The transformation of Iran's most cosmopolitan city is reflected even in its traffic. In the early years of the revolution, checkpoints manned by morality squads often popped up at night to ensure that women riding in cars with men were either blood relatives or spouses.

Now, Tehran is flooded with a new breed of law enforcement: traffic cops and meter men. They represent an attempt to control the capital's chaotic streets, where free-for-all rules account for one of the highest accident rates in the world.

Dressed in snappy white broad-brimmed military hats and dark green uniforms with gold emblems on their epaulets, the new traffic police look more like a brigade of generals let loose on Tehran's streets. And sometimes they act like one. Daringly deployed even in the middle of exit and entry ramps to freeways, they don't hesitate to order drivers to pull over for not obeying the dictate displayed on other new billboards, in Farsi and English, throughout the capital: "Fastening the seat belt is mandatory."

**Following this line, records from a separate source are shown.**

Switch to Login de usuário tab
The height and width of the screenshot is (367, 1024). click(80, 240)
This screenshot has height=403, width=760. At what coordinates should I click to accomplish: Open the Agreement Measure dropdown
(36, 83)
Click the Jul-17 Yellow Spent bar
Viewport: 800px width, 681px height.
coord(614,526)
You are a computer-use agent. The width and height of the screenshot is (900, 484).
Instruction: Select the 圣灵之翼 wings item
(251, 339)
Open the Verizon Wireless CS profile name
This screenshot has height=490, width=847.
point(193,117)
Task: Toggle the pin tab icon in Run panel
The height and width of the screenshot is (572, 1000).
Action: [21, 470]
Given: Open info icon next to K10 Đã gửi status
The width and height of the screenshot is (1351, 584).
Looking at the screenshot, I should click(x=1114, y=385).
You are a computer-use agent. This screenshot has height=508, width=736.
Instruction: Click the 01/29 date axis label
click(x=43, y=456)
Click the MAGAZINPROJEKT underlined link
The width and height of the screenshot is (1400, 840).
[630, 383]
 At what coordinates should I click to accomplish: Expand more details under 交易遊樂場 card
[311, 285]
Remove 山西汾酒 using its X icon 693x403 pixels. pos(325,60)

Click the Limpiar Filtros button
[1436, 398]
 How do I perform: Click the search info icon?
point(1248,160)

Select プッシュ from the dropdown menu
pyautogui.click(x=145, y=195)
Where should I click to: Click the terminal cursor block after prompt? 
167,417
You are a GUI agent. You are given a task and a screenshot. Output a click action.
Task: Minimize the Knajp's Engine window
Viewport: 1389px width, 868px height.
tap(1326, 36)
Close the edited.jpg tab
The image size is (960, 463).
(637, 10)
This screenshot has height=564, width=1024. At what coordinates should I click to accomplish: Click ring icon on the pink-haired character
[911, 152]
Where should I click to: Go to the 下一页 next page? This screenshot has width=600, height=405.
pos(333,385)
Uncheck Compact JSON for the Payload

After 9 p.m., the generals retreat, leaving motorists to follow Tehran's widely accepted rules of the road. To turn left, get in the right lane -- and vice versa. If you've passed your exit on a busy freeway, just back up. And if you need to make an illegal U-turn, wait until oncoming traffic is roaring toward you.

On Thursday night, Africa Boulevard and other main thoroughfares are jammed with Iran's young trying to meet and impress the opposite sex. The idea is to clog the streets so cars filled with males in their teens and twenties can chat up or get the cell phone numbers of girls in cars going the opposite direction. Sometimes they end up meeting outside Tehran's growing number of pizza parlors.

Taboos on dating in public have largely ceased to matter -- except for parents' restrictions. In the early days of the revolution, the only couples holding hands in public were married. Attendants in theaters checked during movies -- in which women had to be depicted in Islamic dress -- to ensure couples behaved. And well over half of marriages were arranged by families.

Today, the assumption is that people holding hands are not married, Iranians say. A growing number of teenagers of both genders insist they will marry only for love. And no one monitors behavior in theaters, where one of the most popular twin features this month was "Kill Bill" and "Fahrenheit 9/11."

The government still sends mixed and confusing messages. After a decade of warnings about "Westoxication," or poisoning by Western cultural values, music stores can now legally sell CDs that were once available only on the black market. But a recent concert by a popular local Iranian band, Arian, was canceled, and public concerts at the Swiss, French, German and Turkish embassies have been banned or disrupted. After a musical performance by the Turkish ambassador's wife, co-hosted by the wife of Iran's foreign minister, several women who attended were hassled or briefly detained after they left, foreign envoys here say.

Yet Tehran is filled with signs -- from the canned pork on sale at a supermarket to the "Jingle Bells" ringtone on the cell phone of a staffer at Reselaat, one of Iran's conservative newspapers -- that the rigidity of the early era is steadily eroding.